Update on $FUTU (Futu Holdings)
$FUTU — FUTU HOLDINGS
Website: www.FutuHoldings.com
Investor Relations: www.IR.FutuHoldings.com
Company Profile [click here]
Stock price: $124.00
Market cap: $18.2 billion
Enterprise value: $16.8 billion
2021 Q1 Earnings Report [click here]
2021 Q1 Earnings Call Webcast [click here]
2021 Q1 Earnings Call Transcript [click here]
2020 Annual Report [click here]
$FUTU to start offering crypto services in second half of 2021 [click here]
$FUTU to be added to the MSCI Hong Kong Index [click here]
INTRODUCTION:
Back on December 31st, I did my original writeup on $FUTU when the stock was trading in the low $40s: https://jonahlupton.substack.com/p/futu-futu-holdings
Please read that writeup so you understand what $FUTU does and how they make money. It doesn’t make sense for me to rewrite that entire analysis when the core business has not changed at all over the past 4+ months — however the stock price and the fundamentals have changed quite meaningful which is why I’m doing this update.
Below is how $FUTU describes themselves…
I often say that $FUTU is the “Robinhood of China” but that’s not completely accurate because given the different layers to their business model and their growth strategy including international expansion plans I’d say $FUTU is closer to the “Robinhood / WeBull / eTrade / Interactive Brokers / Charles Schwab of China” — $FUTU has similarities to each of these companies.
Q1 EARNINGS REPORT:
Let me start off by saying that $FUTU’s Q1 earnings report might have been the strongest I have ever seen, at least from a company that I owned. I was expecting great numbers but my jaw dropped when I saw the actual reported numbers.
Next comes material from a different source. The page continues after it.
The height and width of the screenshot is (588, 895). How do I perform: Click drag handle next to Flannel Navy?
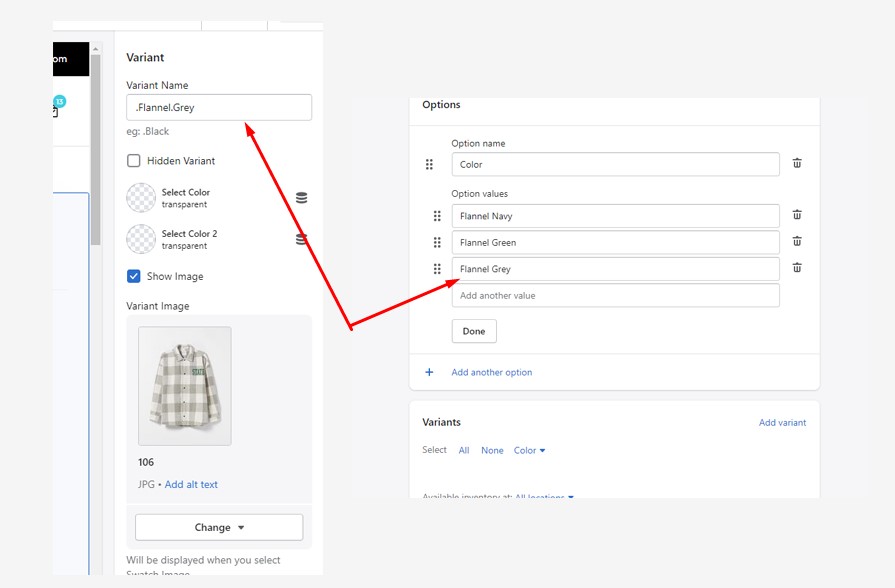click(437, 216)
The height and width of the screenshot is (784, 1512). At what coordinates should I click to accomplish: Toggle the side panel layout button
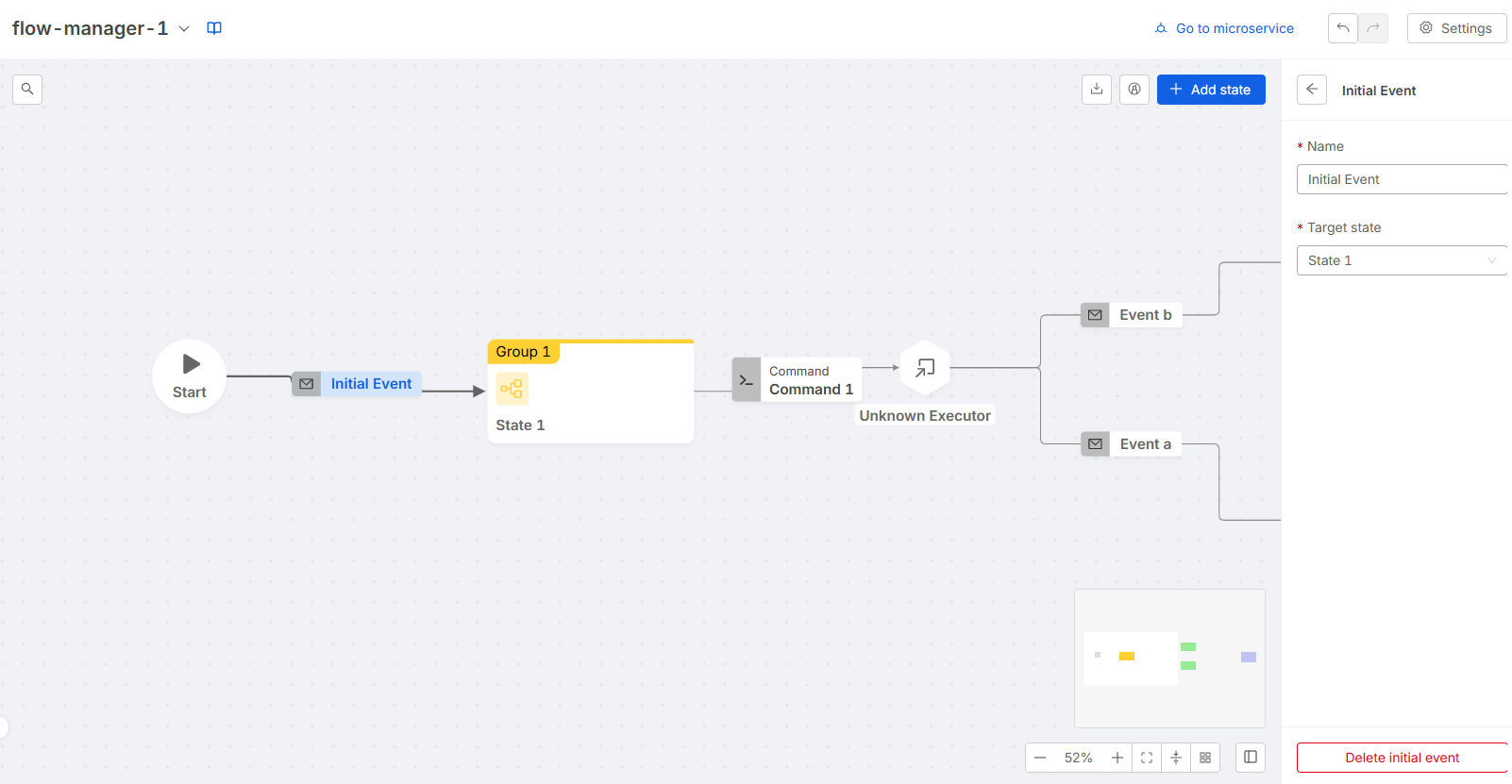[1251, 758]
The fact that the stock price has not moved since the blowout Q1 numbers makes me think there’s still a great opportunity to get into $FUTU before it starts heading back to $200+ which is where I believe it’s going in the next 3-6 months.
I’m hoping everyone read the Q1 earnings report [click here] but I’ll recap the numbers just to be sure:
Total revenues increased 349.4% YoY to $283.6 million
Total gross profit increased 372.6% YoY to $226.6 million
Net income was up 550% YoY to $149.5 million
Non-GAAP adjusted net income was up 530% YoY to $151.7 million
Total number of paying clients increased 231.0% YoY
Total number of registered clients increased 140.2% YoY
Total number of users increased 69.7% YoY to 14.2 million
Total client assets increased 367.6% YoY
Daily average client assets increased 303.7% YoY
Total trading volume increased 277.5% YoY
Daily average revenue trades (DARTs) increased 321.0% YoY
Margin financing and securities lending balance increased 469.5% YoY
These numbers above are just insane — which makes it really hard to value a company like $FUTU because we don’t have any good comparisons. We also don’t know how long this growth can continue at this pace.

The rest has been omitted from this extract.